El problema era que Lena no cobraba hasta el lunes. Si se iba a urgencias a hacerse una radiografía, los cincuenta dólares que le exigiría su aseguradora como pago compartido dejarían su cuenta corriente a cero. Supuso que no había ningún hueso roto, pues podía mover la mano. Si el lunes seguía doliéndole, entonces ya se preocuparía. De todos modos, era diestra y, además, había vivido durante dos días con unos dolores peores que ése. Casi era tranquilizador; le recordaba que seguía viva.

Como si pudiera leerle el pensamiento, Ethan le preguntó:

– ¿Cómo tienes la muñeca?

– Bien.

– Lo siento. Es que -pareció buscar las palabras adecuadas no quería que te fueras.

– Bonita manera de demostrarlo.

– Siento haberte hecho daño.

– No importa -murmuró Lena.

Hablar de la muñeca había hecho que le doliera más. Antes de salir de su habitación, Lena se guardó otro Vicodin y un Motrin de ochocientos miligramos en el bolsillo en caso de que el dolor fuera a más. Mientras Ethan observaba a un grupo de chavales en el aparcamiento del sindicato de estudiantes, se tragó el Motrin sin agua, y se puso a toser porque se le desvió por el conducto equivocado.

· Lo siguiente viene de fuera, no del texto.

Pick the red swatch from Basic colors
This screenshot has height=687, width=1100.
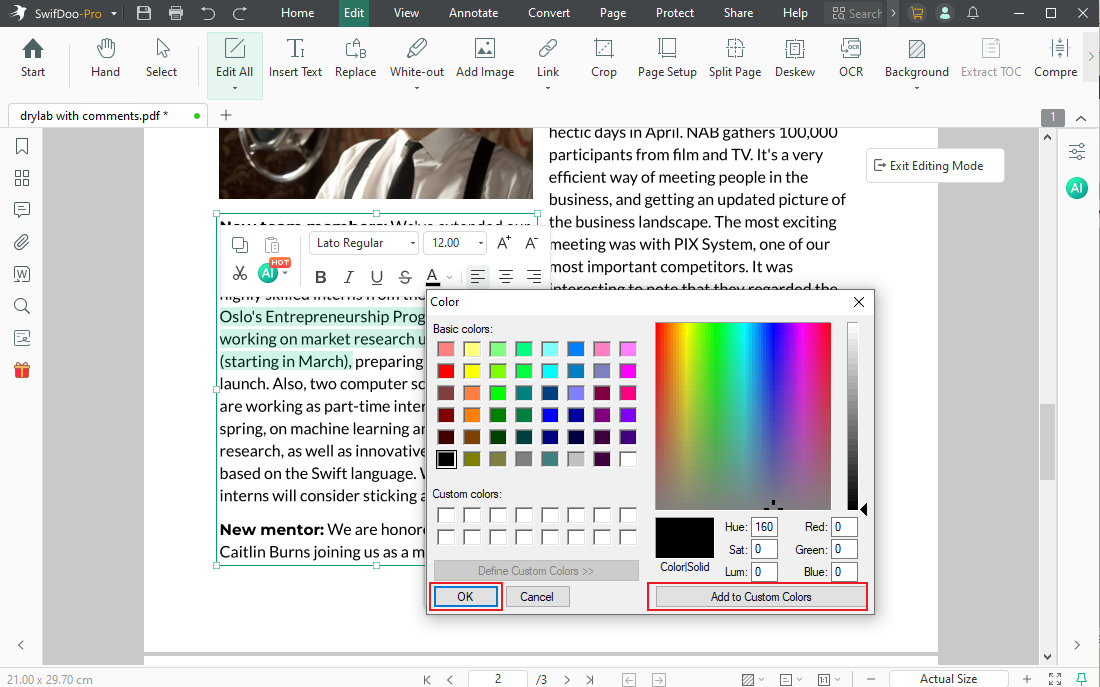coord(446,370)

– ¿Te encuentras bien? -le preguntó Ethan.

– Sí -dijo ella, golpeándose el pecho con la mano.

– ¿Estás cogiendo frío?

– No -contestó Lena, tosiendo-. ¿A qué hora empieza esa fiesta?

– Ya debería estar en marcha.

Se dirigió hacia un sendero que surgía entre dos arbustos. Lena sabía que era un atajo que cruzaba el bosque y desembocaba en los colegios mayores del oeste del campus, pero no quería meterse por ahí de noche, ni con luna llena.

Ethan se volvió al ver que ella no le seguía:

– Por aquí llegaremos antes.

Por razones obvias, Lena se mostraba reacia a seguir a alguien hacia una zona oscura y apartada. A primera vista, Ethan parecía lamentar haberle hecho daño, pero Lena ya había descubierto que su temperamento era tornadizo.

– Vamos -dijo Ethan, en tono de broma-. No tendrás miedo de mí, ¿verdad?